» WRITTEN TASKS
**A.** Answer these about the Flink performance thread, one answer per line, marked as the questions are:
(i) Which values for numberOfTaskSlots did Norman try?
(ii) What value should taskmanager.numberOfTaskSlots have according to Robert Metzger, and why?
(iii) Which two examples show how the API has changed?
**B.** Please carry the Flink performance thread forward, starting right after its last sentence.

Re: flink performance

Ok.

My work is available here:
https://github.com/aljoscha/incubator-flink/tree/scala-rework

Please look at the WordCount and KMeans example to see how the API has
changed but basically only the way you create Data Sources is changed.

I'm looking forward to your feedback. :D

On Mon, Sep 8, 2014 at 4:22 PM, Norman Spangenberg
<[hidden email]> wrote:

> I tried different values for the numberOfTaskSlots (1, 2, 4, 8) and DOP to
> optimize flink.
> @Aljoscha: it would be great to try out the new Scala-API for flink. I wrote
> already some other apps in scala, so I doesn't have to rewrite them.
>
> Am 08.09.2014 16:13, schrieb Robert Metzger:
>
>> There is probably a little typo in Aljoscha's answer. The
>> taskmanager.numberOfTaskSlots should be 8 (there are 8 cores per machine)
>> The parallelization.degree.default is correct.
>>
>> On Mon, Sep 8, 2014 at 4:09 PM, Aljoscha Krettek <[hidden email]>
>> wrote:
>>
>>> Hi Norman,
>>> I saw you were running our Scala Examples. Unfortunately those do not
>>> run as well as our Java examples right now. The Scala API was a bit of
>>> a prototype that has some issues with efficiency. For now, you could
>>> maybe try running our Java examples.

» PROVIDED RECORDS
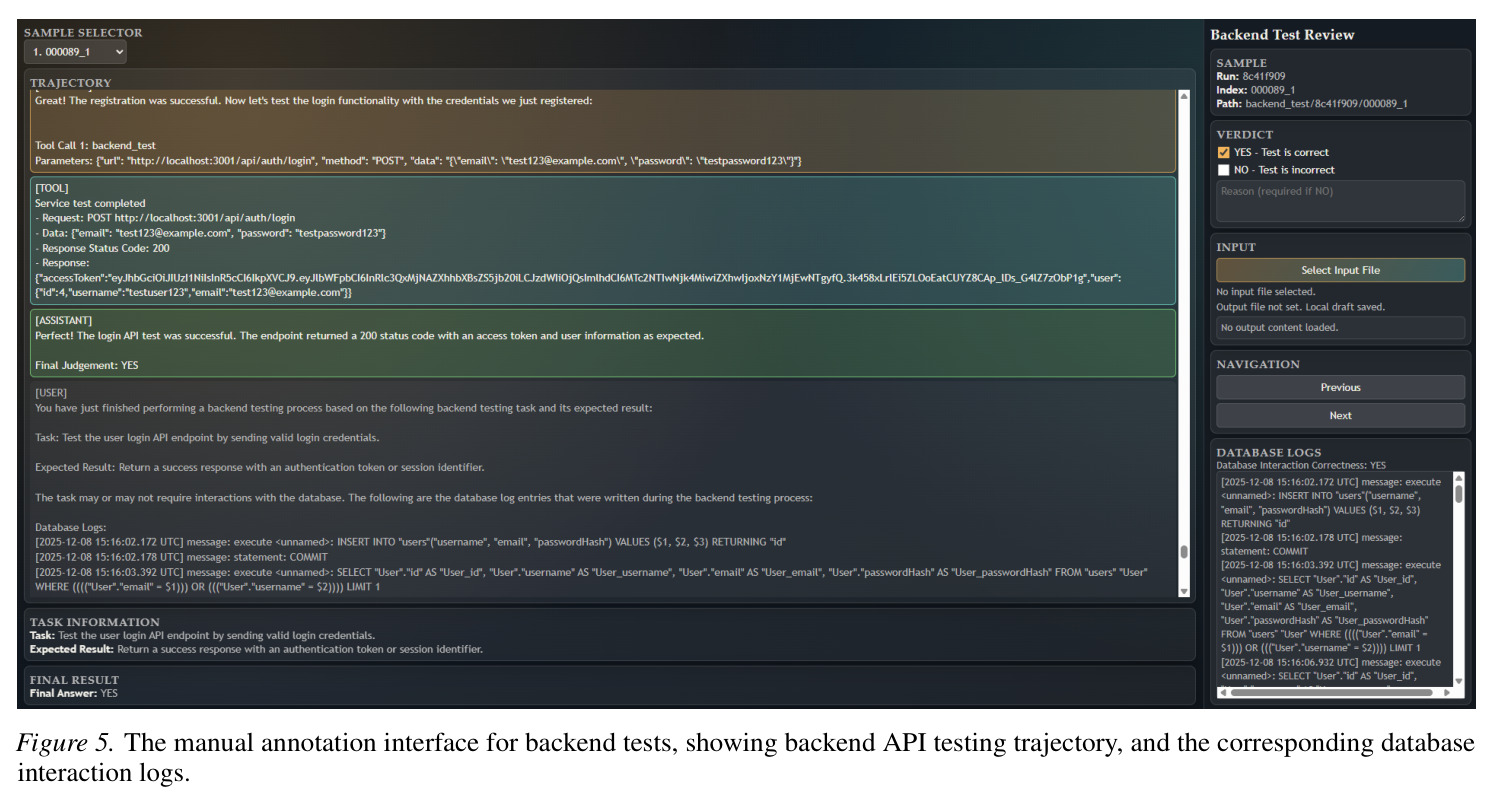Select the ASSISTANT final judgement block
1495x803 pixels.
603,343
* * *
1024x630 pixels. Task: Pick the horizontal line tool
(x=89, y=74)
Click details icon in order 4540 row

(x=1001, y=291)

» FINAL ANSWERS
**A.**
(i) 1, 2, 4 and 8.
(ii) 8, because there are 8 cores per machine.
(iii) WordCount and KMeans.

**B.**
>>>
>>> For your cluster, good configuration values would be numberOfTaskSlots
>>> = 4 (number of CPU cores) and parallelization.degree.default = 32
>>> (number of nodes X number of CPU cores).
>>>
>>> The Scala API is being rewritten for our next release, so if you
>>> really want to check out Scala examples I could point you to my
>>> personal branch on github where development of the new Scala API is
>>> taking place.
>>>
>>> Cheers,
>>> Aljoscha
>>>
>>> On Mon, Sep 8, 2014 at 2:48 PM, Norman Spangenberg
>>> <[hidden email]> wrote:
>>>>
>>>> Hello,
>>>> I'm a bit confused about the performance of Flink.
>>>> My cluster consists of 4 nodes, each with 8 cores and 16gb memory (1.5
>>>> gb
>>>> reserved for OS). using flink-0.6 in standalone-cluster mode.
>>>> i played a little bit with the config-settings but without much impact
>>>> on
>>>> execution time.
>>>> flink-conf.yaml:
>>>> jobmanager.rpc.port: 6123
>>>> jobmanager.heap.mb: 1024
>>>> taskmanager.heap.mb: 14336
>>>> taskmanager.memory.size: -1
>>>> taskmanager.numberOfTaskSlots: 4
>>>> parallelization.degree.default: 16
>>>> taskmanager.network.numberOfBuffers: 4096
>>>> fs.hdfs.hadoopconf: /opt/yarn/hadoop-2.4.0/etc/hadoop/
>>>>
>>>> I tried two applications: wordcount and k-Means scala example code
>>>> wordcount needs 5 minutes for 25gb, and 13 minutes for 50gb.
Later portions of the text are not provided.